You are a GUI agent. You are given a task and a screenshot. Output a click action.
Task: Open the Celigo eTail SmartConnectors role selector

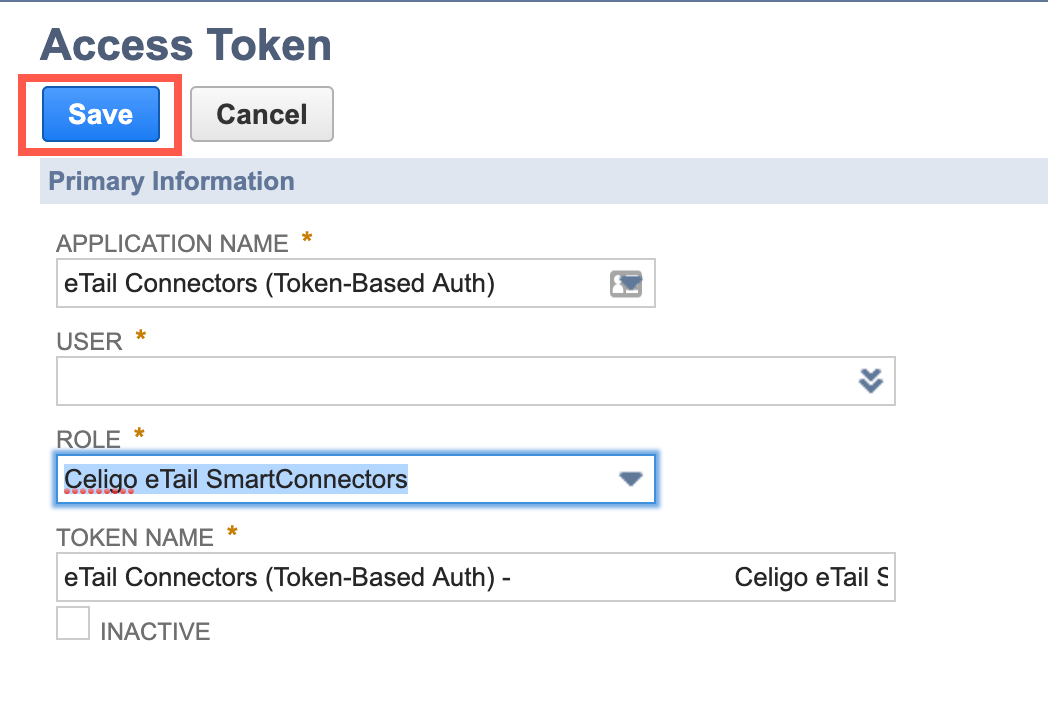coord(630,479)
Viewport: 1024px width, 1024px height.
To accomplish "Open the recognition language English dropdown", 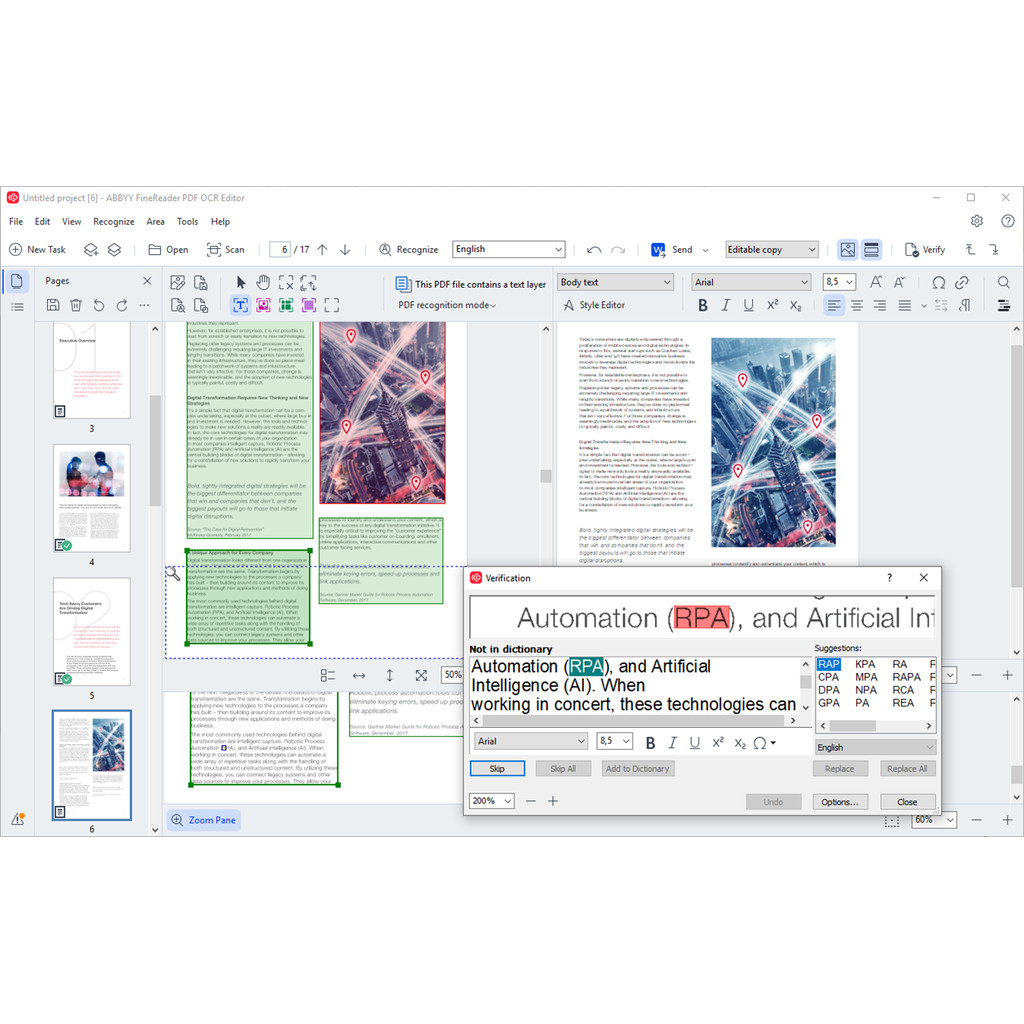I will (x=509, y=250).
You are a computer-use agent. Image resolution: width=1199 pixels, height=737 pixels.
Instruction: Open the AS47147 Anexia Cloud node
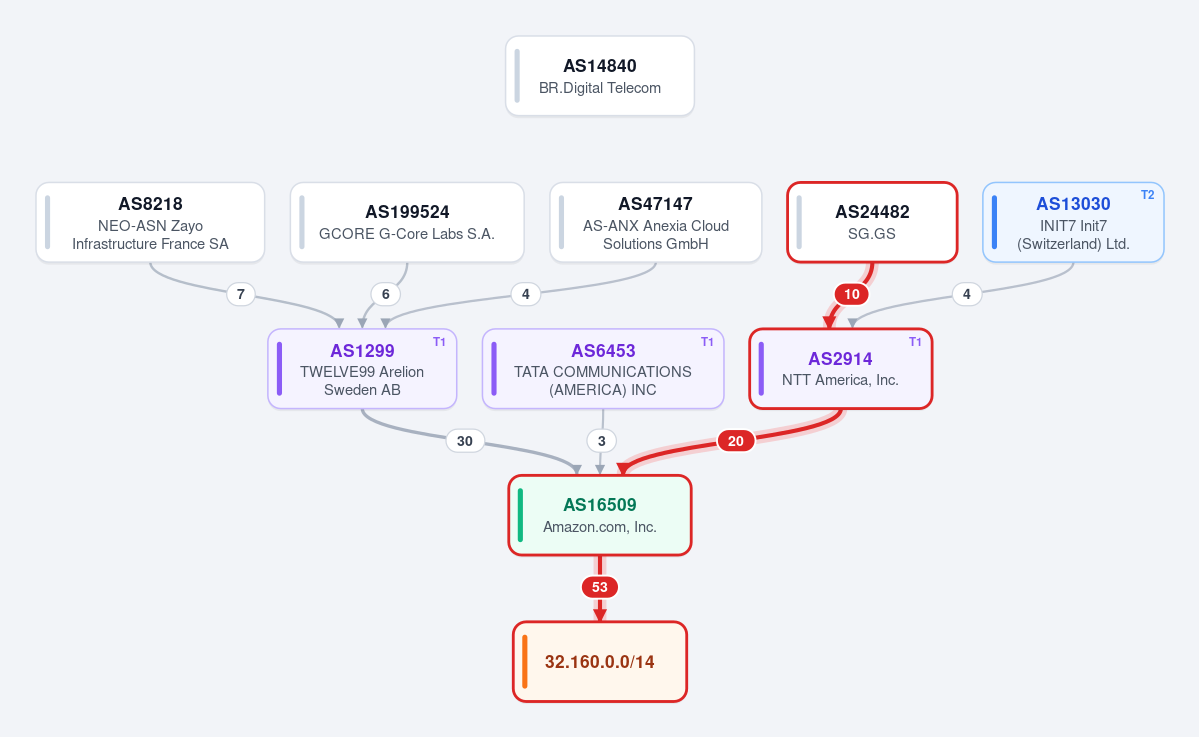pos(655,222)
□ □ □ □ □
_WORK ITEM:_
Search the data above for lines holding "width" and copy each of them.

_RESPONSE:_
Viewport: 1024px width, 1024px height.
You are a computer-use agent. Image resolution: width=1199 pixels, height=737 pixels.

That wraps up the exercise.